What you have to do: Work through the lines below and count those holding "button"; reply with the number only.

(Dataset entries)
((

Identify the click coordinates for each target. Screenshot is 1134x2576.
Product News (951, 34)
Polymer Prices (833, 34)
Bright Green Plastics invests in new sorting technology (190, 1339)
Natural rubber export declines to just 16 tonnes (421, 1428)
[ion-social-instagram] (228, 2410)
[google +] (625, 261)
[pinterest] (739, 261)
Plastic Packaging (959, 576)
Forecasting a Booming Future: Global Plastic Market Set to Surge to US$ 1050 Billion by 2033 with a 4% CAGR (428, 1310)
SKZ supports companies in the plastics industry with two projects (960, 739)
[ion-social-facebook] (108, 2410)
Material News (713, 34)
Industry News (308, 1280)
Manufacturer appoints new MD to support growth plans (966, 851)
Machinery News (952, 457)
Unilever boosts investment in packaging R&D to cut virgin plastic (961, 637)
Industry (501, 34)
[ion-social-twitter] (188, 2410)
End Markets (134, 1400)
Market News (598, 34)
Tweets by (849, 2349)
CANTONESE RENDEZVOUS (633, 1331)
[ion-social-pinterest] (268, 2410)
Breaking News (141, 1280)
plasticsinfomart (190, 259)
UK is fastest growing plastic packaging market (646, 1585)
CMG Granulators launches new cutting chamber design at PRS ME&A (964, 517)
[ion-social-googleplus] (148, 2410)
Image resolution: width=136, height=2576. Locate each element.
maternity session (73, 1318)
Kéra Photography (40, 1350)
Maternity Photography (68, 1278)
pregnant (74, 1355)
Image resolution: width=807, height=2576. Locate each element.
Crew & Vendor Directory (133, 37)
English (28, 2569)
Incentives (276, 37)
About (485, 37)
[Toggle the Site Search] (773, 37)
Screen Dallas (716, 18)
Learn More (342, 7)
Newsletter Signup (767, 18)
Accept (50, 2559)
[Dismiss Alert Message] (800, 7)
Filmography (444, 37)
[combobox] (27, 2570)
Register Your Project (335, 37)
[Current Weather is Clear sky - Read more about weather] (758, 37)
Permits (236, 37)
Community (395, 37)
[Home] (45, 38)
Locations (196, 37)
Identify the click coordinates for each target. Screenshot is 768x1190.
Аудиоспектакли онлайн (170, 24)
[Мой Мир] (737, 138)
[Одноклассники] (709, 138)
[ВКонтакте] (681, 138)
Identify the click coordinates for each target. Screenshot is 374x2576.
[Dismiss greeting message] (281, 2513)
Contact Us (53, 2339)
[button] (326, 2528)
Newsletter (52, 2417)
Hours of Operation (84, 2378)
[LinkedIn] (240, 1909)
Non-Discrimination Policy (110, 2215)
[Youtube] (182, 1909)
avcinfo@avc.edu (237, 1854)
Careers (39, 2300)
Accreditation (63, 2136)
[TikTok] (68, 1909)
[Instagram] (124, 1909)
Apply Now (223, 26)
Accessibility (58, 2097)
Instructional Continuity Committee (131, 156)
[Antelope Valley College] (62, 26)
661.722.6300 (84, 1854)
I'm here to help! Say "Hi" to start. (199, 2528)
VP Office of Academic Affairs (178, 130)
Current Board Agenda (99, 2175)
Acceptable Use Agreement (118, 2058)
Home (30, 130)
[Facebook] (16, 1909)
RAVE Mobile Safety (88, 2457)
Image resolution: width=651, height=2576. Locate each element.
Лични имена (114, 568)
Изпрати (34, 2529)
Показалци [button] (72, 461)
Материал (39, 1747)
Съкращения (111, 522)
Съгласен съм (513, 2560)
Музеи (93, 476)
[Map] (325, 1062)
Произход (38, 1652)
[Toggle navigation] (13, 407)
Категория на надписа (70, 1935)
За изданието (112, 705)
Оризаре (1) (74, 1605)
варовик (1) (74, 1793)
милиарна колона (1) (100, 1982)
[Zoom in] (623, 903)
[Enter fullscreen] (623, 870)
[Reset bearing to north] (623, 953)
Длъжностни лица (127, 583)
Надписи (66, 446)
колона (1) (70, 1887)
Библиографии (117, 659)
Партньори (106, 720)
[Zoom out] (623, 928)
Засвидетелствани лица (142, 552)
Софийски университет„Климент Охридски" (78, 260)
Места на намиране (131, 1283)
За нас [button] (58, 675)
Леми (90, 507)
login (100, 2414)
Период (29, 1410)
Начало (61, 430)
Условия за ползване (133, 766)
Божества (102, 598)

))

Exercise response: 3